2. A divulgação é uma solução parcial: as autoridades dos EUA e do Texas dizem que o México continua cerca de 986 milhões de metros cúbicos atrasado no ciclo actual, com os agricultores de ambos os lados a culparem a seca.
3. Um tratado de 1944, outrora tratado discretamente por engenheiros, é agora uma manchete política, emaranhado com a lei da água e os protestos rurais do México.
O México e os Estados Unidos anunciaram na sexta-feira um acordo provisório para resolver uma disputa fronteiriça: o México começará a fornecer água “gradualmente” na segunda-feira, com o objetivo de transferir 249,163 milhões de metros cúbicos – 202.000 acres-pés – até ao final de janeiro.
O acordo segue-se a dias de pressão pública. Trump alertou que imporia uma tarifa de 5% se o México não entregasse o que disse ser devido “antes do final do ano” e enquadrou a disputa online como o México “roubando” água dos agricultores do Texas.
Grupos agrícolas e líderes estaduais do Texas repetiram essa mensagem, argumentando que o déficit é muito maior do que o novo lançamento.
Por trás dos números está uma velha barganha sob nova pressão.
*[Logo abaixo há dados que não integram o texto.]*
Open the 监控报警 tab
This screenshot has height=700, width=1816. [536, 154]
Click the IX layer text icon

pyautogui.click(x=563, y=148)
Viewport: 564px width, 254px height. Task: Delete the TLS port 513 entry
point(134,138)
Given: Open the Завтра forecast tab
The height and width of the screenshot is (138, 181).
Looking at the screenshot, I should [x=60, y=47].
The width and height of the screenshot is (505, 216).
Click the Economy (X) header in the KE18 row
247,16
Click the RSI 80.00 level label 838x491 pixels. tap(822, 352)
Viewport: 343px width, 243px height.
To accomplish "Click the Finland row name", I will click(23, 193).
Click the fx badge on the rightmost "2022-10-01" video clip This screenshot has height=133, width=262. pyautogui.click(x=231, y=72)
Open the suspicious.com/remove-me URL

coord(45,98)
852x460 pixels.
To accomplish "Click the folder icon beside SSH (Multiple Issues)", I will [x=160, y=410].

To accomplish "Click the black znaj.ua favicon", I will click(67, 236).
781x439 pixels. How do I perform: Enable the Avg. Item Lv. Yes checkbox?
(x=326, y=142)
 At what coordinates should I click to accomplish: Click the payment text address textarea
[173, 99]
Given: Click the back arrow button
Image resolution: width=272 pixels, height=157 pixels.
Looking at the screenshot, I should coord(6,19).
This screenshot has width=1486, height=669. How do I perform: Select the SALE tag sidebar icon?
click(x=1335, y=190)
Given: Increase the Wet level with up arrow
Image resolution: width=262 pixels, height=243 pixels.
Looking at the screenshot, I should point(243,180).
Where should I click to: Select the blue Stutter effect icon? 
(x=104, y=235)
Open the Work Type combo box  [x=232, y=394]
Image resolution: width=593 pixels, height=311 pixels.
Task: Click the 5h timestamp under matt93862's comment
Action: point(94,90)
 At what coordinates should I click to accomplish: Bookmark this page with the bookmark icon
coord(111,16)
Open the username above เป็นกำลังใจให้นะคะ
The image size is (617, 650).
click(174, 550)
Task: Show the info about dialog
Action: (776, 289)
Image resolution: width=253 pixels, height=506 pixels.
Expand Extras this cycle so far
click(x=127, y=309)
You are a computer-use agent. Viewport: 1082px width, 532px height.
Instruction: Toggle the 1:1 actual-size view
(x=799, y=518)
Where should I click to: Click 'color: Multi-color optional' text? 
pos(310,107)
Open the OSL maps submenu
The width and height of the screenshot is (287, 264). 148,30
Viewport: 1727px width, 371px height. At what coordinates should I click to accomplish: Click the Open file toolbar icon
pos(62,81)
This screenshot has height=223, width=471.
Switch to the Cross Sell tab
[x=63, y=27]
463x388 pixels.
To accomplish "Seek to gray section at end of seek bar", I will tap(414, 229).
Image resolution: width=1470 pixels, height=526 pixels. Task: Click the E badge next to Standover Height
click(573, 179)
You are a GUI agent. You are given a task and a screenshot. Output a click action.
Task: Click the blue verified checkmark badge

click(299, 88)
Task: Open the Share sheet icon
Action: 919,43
O tratado de 1944 exige que o México forneça 2,185 mil milhões de metros cúbicos dos afluentes mexicanos do Rio Grande ao longo de ciclos contínuos de cinco anos.
As entregas são monitoradas pela comissão binacional conhecida como CILA no México e pela IBWC nos Estados Unidos.


México ativa o fornecimento de água ao Rio Grande após ameaça tarifária dos EUA
O caso do México é físico: estados do Norte, como Chihuahua, Coahuila, Nuevo León e Tamaulipas, enfrentaram secas prolongadas, deixando rios e reservatórios demasiado baixos para permitirem libertações rápidas de recuperação sem espremer a água potável local e a irrigação.
O caso dos EUA é económico: os produtores do Texas dizem que a escassez já está a remodelar as decisões de plantação e as receitas.
A história por trás da história é que a água não é mais um arquivo técnico silencioso. Está a tornar-se uma alavanca na política comercial e um teste à governação interna.
No México, a luta é agravada por uma lei nacional sobre a água aprovada em 4 de Dezembro e pelos protestos dos agricultores contra regras mais rigorosas e um maior controlo federal.
Para expatriados e investidores, a lição é clara: o risco climático é agora um risco político, e o risco político pode tornar-se um risco tarifário.